Miller insisted that any public debate on the issue should be under the aegis of the commission, which would then report to Parliament.
The Clerk’s Office at Gordon House confirmed yesterday that the Senate is to meet on Friday and it is expected that the bill, The Electoral Commission (Interim) Act, will be the main item on the agenda. The Act will remain in force until a second bill giving the commission constitutional authority is passed.
The interim bill was expected to be debated in the Senate last Friday, but the Senate spent hours debating a resolution from government member Senator Trevor Munroe, to have the EAC table its recommendations on political party funding.
In the meantime, the House of Representatives, which passed the bill from September 26, has started debate on a Private Member’s bill from independent MP, Abe Dabdoub, proposing legislation for campaign funding and registration of political parties.
The Opposition Jamaica Labour Party (JLP) has already rejected participating in a joint select committee that the Government has proposed to study Dabdoub’s bill.
Opposition Leader Bruce Golding says that the JLP will not participate in any such deliberations outside of those instigated by the expected report from the EAC which followed recent bipartisan discussion on the issue hosted by the committee.
According to Professor Miller, the selected members of the EAC were “befuddled and perplexed about the necessity of the lengthy debate in the Senate last week on the matter of political party campaign financing”.
“We have done all the work for them, we have put it down there and all that’s needed for it to be done is to be passed by the Senate, and the Senate put off it’s passing last week for something that, in our view, was unnecessary and we are saying please don’t let it happen a second week in a row,” Miller stated.

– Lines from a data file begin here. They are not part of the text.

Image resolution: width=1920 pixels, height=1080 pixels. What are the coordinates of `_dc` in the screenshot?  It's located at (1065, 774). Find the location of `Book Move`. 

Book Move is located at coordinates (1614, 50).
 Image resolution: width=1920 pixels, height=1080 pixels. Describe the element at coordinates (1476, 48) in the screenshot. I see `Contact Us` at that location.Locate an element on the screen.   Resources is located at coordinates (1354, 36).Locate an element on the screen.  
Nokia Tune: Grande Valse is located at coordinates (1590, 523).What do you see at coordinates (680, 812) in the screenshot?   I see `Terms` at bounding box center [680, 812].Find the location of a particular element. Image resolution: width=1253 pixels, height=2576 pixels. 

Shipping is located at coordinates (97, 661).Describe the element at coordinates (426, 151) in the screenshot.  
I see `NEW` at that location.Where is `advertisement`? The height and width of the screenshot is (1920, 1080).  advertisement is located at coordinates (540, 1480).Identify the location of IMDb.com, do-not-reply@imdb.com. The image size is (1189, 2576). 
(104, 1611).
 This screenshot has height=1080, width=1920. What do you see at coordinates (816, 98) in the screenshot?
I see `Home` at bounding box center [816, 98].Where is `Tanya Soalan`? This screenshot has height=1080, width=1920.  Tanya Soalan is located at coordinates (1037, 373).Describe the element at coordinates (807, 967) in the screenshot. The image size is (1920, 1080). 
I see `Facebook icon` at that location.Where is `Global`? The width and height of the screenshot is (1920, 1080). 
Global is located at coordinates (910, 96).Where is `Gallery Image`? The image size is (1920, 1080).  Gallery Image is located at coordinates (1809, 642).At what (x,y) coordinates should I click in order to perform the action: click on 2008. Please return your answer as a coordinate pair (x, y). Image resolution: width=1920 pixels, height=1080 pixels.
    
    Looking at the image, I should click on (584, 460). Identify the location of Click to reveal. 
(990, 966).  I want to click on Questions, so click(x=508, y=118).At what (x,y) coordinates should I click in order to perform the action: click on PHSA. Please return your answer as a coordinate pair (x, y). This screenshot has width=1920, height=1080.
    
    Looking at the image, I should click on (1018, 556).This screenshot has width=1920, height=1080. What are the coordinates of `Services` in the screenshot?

The displeased EAC chairman also said he wished to dismiss any doubts that the debate might have cast on the work of the EAC.
“We wish to dispel any impression that may have been given that the EAC was not proceeding with deliberate speed on this matter and that the EAC needed any prompting,” he said.
“For the Senate to be saying you need to report to Parliament within such a period of time. could give the impression that the EAC is not acting with expedition on the matter, and I just want to say that is not the case. we have dealt with it with as much dispatch as we could.”
He said that the EAC proposed to table its report much earlier than the three months stated in Munroe’s resolution and, possibly, in another month.
Furthermore, he contended that the legislative body could not, in all fairness, mandate the EAC to submit its report within “so many weeks or months”, when it has neglected to deal with the amendments to the Representation of the People (Interim Electoral Reform) Act which was passed from as far back as 1979.
“How are you charging us to send reports to Parliament within so many weeks or months when you have had legislation sitting down there that we have dealt with, certainly for 27 years, and certainly for the last three years and you’re not dealing with it?” he asked. “We are saying, come on, deal with it. the selected members feel obliged to publicly state their plea to bring this 27-year period of the Interim Act to an end.”